FindinSite-MS: Search engine for an ASP.NET website   .
  search
Powered by FindinSite-MS
. Home | Installation | Indexing | Control Panel | Web services | Advanced | Purchasing .
. .
  Indexing / Advanced | File types | Charset support | PDF support

 

findinsite-ms indexing


Before you can search your web site, you must index it to build a search database.
  • findinsite-ms supports indexing of HTML, PDF, DOC, DOCX, XLS, XLSX, PPT/PPS, PPTX, PUB, TXT, JPEG and TIFF file types, featuring a regular indexing schedule and email of indexing results.

If need be, please see our notes on using findinsite-ms on a load balanced server farm/cluster.

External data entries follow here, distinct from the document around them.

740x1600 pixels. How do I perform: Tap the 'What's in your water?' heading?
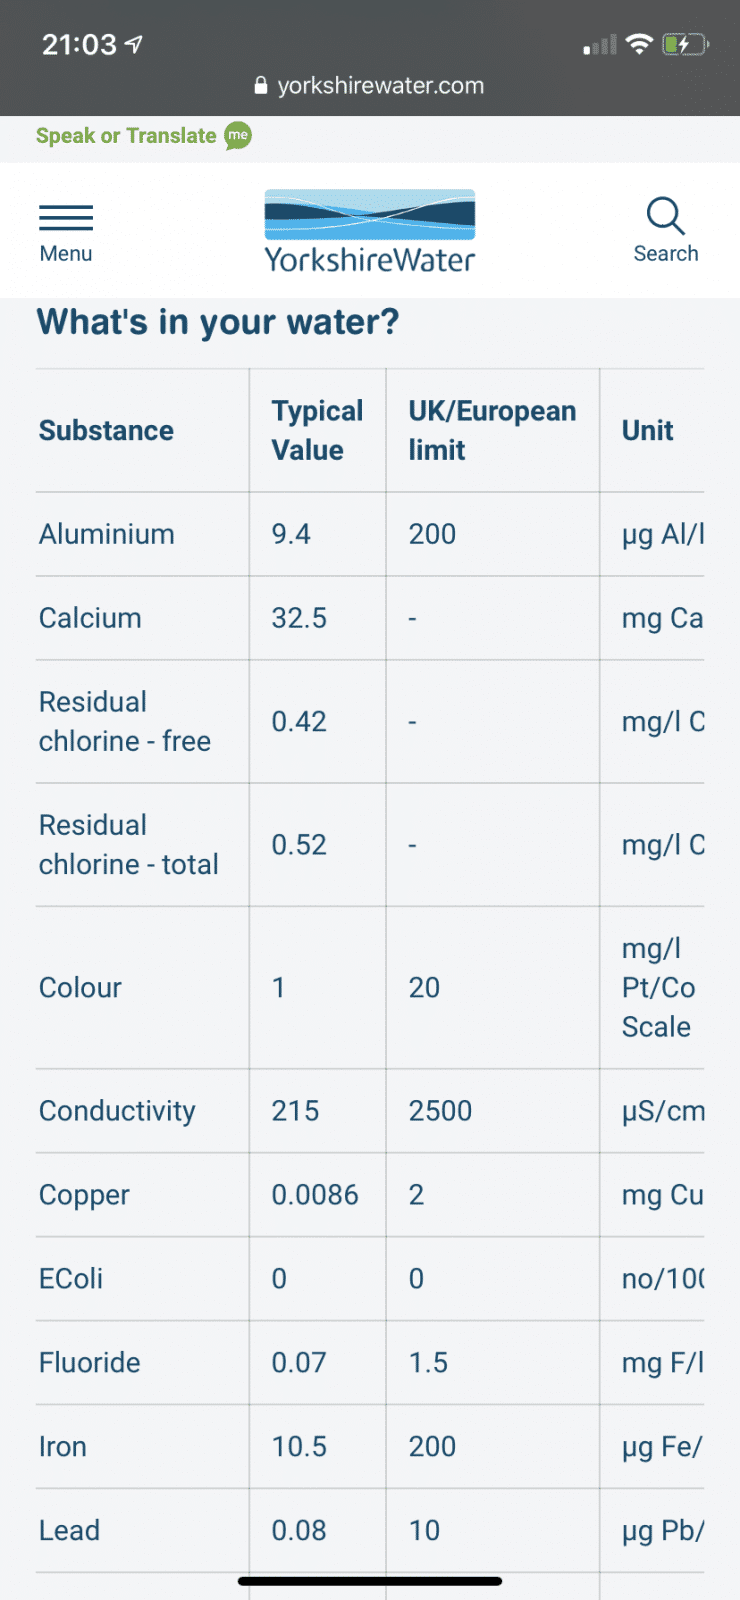218,322
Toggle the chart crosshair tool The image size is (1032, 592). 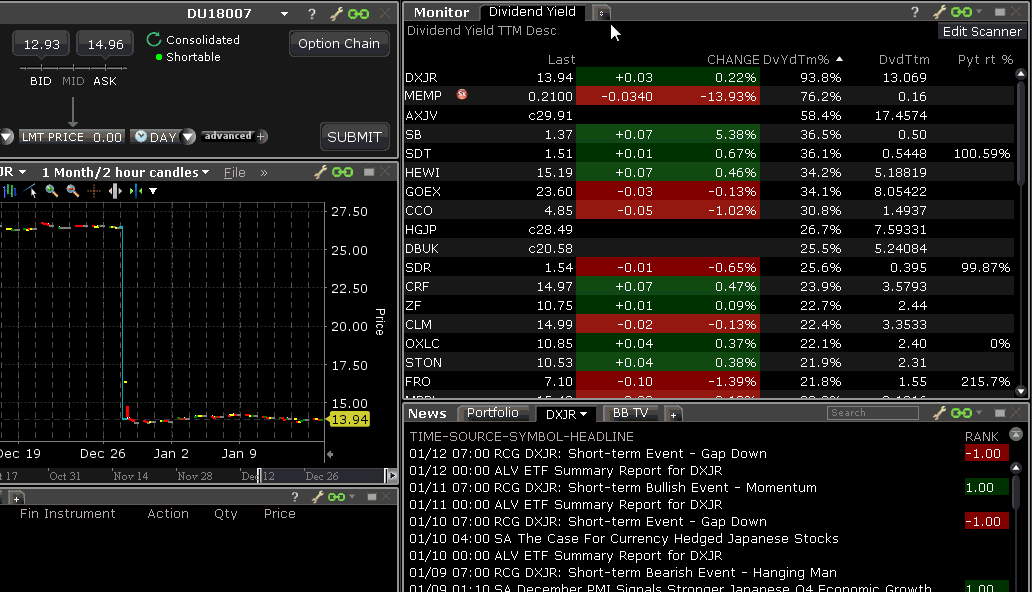pos(93,191)
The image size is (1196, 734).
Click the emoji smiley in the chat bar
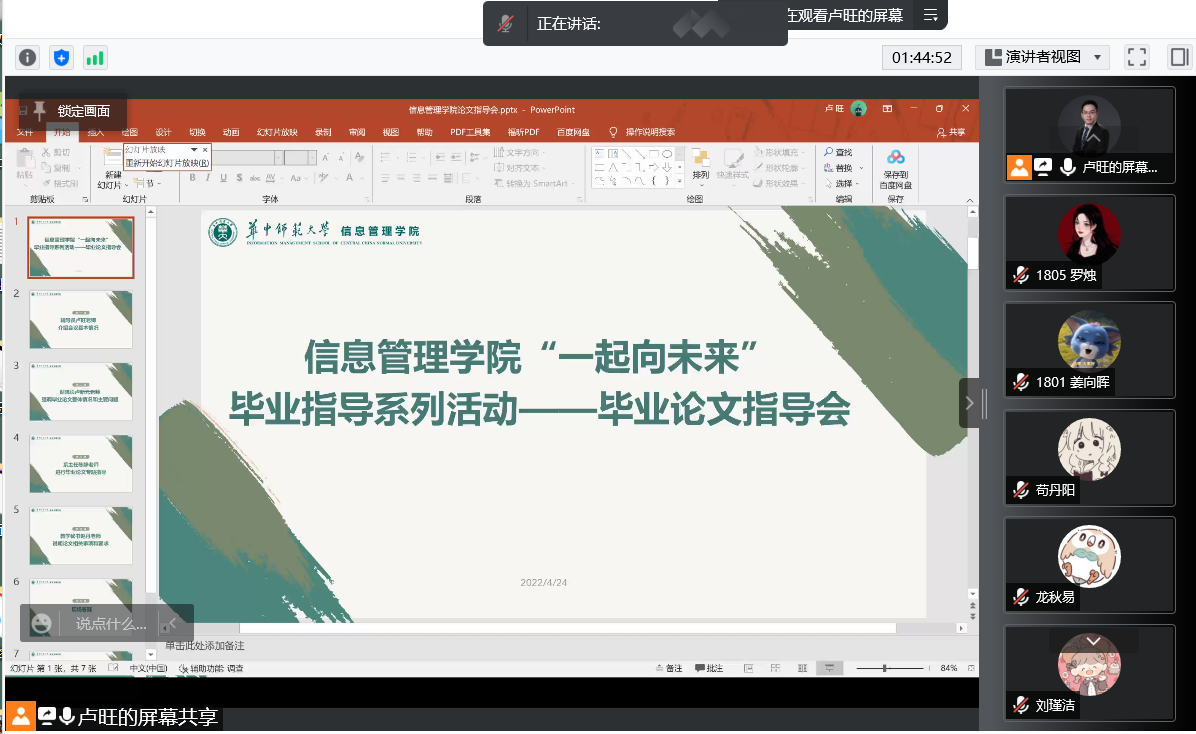coord(41,623)
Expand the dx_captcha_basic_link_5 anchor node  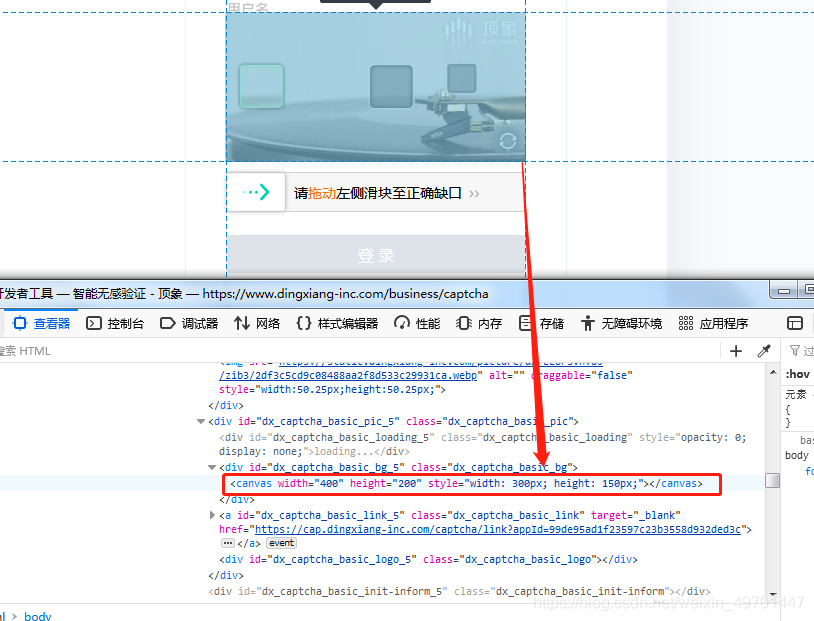212,515
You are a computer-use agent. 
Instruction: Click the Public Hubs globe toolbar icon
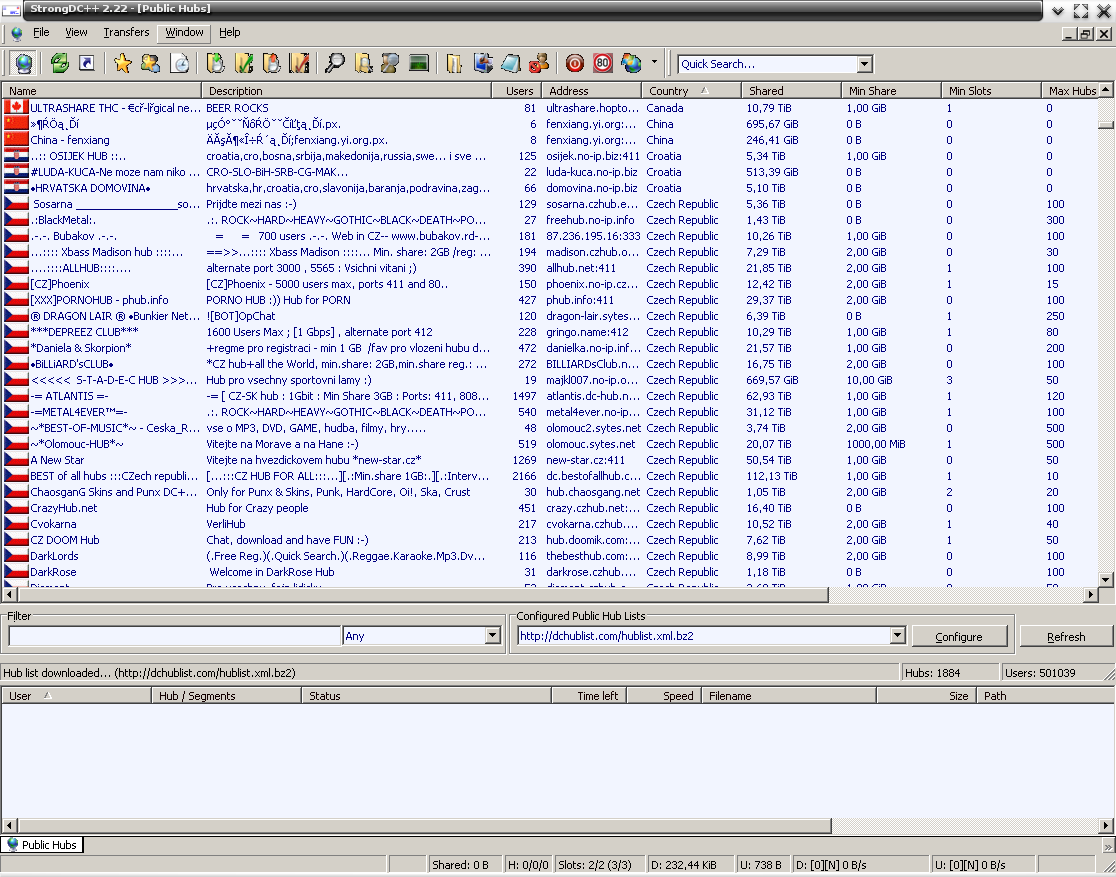(22, 64)
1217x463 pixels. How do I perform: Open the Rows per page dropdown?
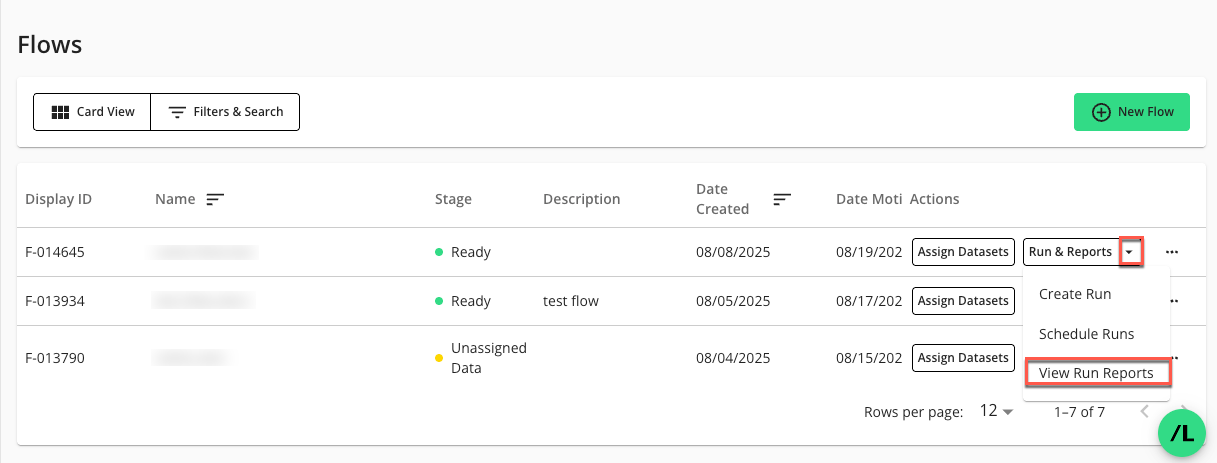click(996, 411)
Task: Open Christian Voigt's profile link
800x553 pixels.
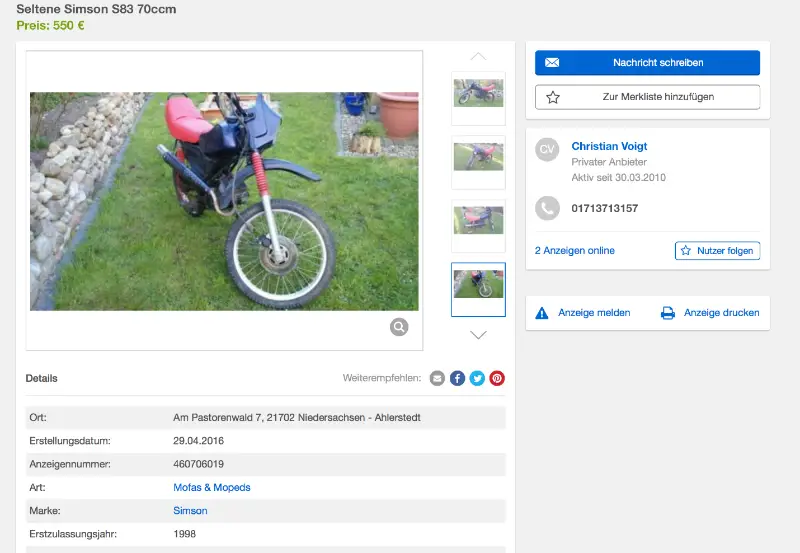Action: (609, 146)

Setting the findinsite-ms Search database

findinsite-ms can search one or more search database.  To tell findinsite-ms which search database to use, first make your search database as described below.  Then go to the Control Panel Searching section and either:
  • add your new search database, or
  • change a search database to your new one and press Make Changes.

After an indexing run successfully rebuilds a current findinsite-ms search database, findinsite-ms automatically reloads the new search database. You can confirm the index dates and times for the current search databases by looking in the Control Panel Searching section.

The findinsite-ms Indexer

The findinsite-ms indexer only builds one search database at a time; any other pending indexing runs are held in an Immediate queue. The indexer checks its Scheduled list frequently to see if it has any work to do.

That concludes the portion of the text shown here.